Ma in che mani siamo? Quanti innocenti devono morire, come ha ricordato Papa Francesco, per l’insipienza di chi ha il potere di scatenare le guerre?

La Nato non è il braccio armato degli Stati Uniti. Se il fratello maggiore (Biden) sbaglia, anche l’ultimo, il fratellino più piccolo (Draghi), ha il dovere di dire la sua per correggerlo fraternamente.

Il nostro Primo Ministro che fa, invece? Si schiera incondizionatamente con il Presidente Usa quasi ne volesse carpire la benevolenza per chissà quali future benemerenze o incarichi. Germania e Francia, a modo loro, si defilano per proteggere le loro economie e l’Italia, grazie a Draghi, va a schiantarsi con sanzioni che si ritorcono contro sé stessa.

“Armiamoci e prepariamoci alla terza guerra mondiale” è il messaggio ossessivo che i “giornaloni” continuano a lanciare dalle loro pagine, secondo la collaudata formula del “ripetetela fino alla nausea e anche una bugia diventerà verità”.

Peccato che gli stessi “giornaloni” non abbiano colto il messaggio del Pontefice, chiaramente ostile all’aumento delle spese militari e ancor più il suo appello a cessare tutte le guerre.

Non è il primo Papa a sollevarsi contro i conflitti armati che generano solo morte, carestia e distruzione morale.

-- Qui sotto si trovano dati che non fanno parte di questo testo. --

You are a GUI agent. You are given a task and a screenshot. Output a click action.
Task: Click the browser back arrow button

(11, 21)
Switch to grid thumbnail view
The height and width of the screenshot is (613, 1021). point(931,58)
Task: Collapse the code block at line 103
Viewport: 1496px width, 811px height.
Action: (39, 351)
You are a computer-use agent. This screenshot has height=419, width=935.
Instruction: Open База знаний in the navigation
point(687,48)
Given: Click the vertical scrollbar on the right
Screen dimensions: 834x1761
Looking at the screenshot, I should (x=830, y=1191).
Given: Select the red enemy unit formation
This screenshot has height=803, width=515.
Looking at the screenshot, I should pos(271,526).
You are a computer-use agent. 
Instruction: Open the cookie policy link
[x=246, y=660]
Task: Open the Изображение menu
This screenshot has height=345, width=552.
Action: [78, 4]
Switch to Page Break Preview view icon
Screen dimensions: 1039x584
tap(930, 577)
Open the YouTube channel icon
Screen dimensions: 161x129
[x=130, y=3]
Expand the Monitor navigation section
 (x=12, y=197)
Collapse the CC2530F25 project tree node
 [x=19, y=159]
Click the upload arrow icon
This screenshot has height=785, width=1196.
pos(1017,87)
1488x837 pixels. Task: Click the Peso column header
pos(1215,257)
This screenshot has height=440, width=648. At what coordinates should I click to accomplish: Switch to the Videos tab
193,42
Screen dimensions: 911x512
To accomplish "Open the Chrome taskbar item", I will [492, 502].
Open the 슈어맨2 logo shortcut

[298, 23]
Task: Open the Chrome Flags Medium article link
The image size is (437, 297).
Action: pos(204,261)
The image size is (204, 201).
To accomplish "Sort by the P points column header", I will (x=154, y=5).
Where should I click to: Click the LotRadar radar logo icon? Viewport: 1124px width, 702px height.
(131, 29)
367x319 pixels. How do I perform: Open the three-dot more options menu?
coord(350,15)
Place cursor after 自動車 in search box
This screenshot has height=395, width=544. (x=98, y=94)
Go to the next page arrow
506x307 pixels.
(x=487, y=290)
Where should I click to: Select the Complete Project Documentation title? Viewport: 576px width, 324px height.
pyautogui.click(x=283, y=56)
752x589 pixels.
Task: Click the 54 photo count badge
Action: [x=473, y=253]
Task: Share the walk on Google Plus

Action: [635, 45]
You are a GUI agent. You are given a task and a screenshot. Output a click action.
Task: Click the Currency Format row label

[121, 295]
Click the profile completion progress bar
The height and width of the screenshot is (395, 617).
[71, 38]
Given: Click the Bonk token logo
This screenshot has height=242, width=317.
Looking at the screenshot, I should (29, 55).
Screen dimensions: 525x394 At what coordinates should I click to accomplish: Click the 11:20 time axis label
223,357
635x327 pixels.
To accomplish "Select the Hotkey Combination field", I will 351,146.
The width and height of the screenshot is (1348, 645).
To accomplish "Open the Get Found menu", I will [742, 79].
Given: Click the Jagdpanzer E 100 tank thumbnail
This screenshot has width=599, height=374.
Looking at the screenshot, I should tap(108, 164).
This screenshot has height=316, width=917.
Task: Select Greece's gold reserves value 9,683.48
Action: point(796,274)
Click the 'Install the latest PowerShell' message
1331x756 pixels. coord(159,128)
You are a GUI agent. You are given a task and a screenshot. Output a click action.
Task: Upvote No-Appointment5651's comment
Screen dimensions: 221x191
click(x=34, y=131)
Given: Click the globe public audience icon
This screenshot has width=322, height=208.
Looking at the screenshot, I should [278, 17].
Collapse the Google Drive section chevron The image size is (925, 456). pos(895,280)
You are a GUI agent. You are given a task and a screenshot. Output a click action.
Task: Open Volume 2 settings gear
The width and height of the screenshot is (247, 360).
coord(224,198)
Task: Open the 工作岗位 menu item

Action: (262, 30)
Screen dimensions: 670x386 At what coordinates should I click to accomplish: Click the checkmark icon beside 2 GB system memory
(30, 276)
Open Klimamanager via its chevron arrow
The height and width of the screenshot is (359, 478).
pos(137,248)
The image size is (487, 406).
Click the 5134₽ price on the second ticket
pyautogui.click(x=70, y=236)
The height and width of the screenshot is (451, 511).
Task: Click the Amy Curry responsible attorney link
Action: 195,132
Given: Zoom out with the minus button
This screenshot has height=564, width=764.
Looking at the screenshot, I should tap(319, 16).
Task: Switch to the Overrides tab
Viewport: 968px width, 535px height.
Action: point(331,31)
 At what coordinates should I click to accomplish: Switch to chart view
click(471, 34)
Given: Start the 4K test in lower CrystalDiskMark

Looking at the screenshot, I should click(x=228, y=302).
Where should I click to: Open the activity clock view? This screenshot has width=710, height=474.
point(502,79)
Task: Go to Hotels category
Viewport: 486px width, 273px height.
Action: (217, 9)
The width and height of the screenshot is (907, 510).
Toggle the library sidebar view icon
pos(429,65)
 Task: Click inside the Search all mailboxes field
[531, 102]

San Giovanni Paolo II si schierò contro la guerra in Iraq (e con lui, unico politico italiano, Roberto Formigoni), ma non fu ascoltato. Oggi sappiamo come è finita quella vicenda che ha generato forme di terrorismo da cui tuttora dobbiamo guardarci.

Noi italiani abbiamo tante virtù, ma poca memoria. Oltre all’Iraq, come sono finite le guerre in Libia, Siria e Afganistan?

Con l’acume che lo contraddistingue, il professor Giulio Tremonti sostiene che «non è la guerra in Ucraina che ha posto fine alla globalizzazione, ma è il termine della globalizzazione che ha portato la guerra».

Difendendo i propri confini l’Ucraina esalta il nazionalismo e conferma che esistono gli Stati. Uno splendido autogol per il disegno globalista. Oltre al territorio del Donbas nella contesa Russia-Usa ci sono in ballo anche dei valori su cui si fonda una civiltà. Ne riparleremo.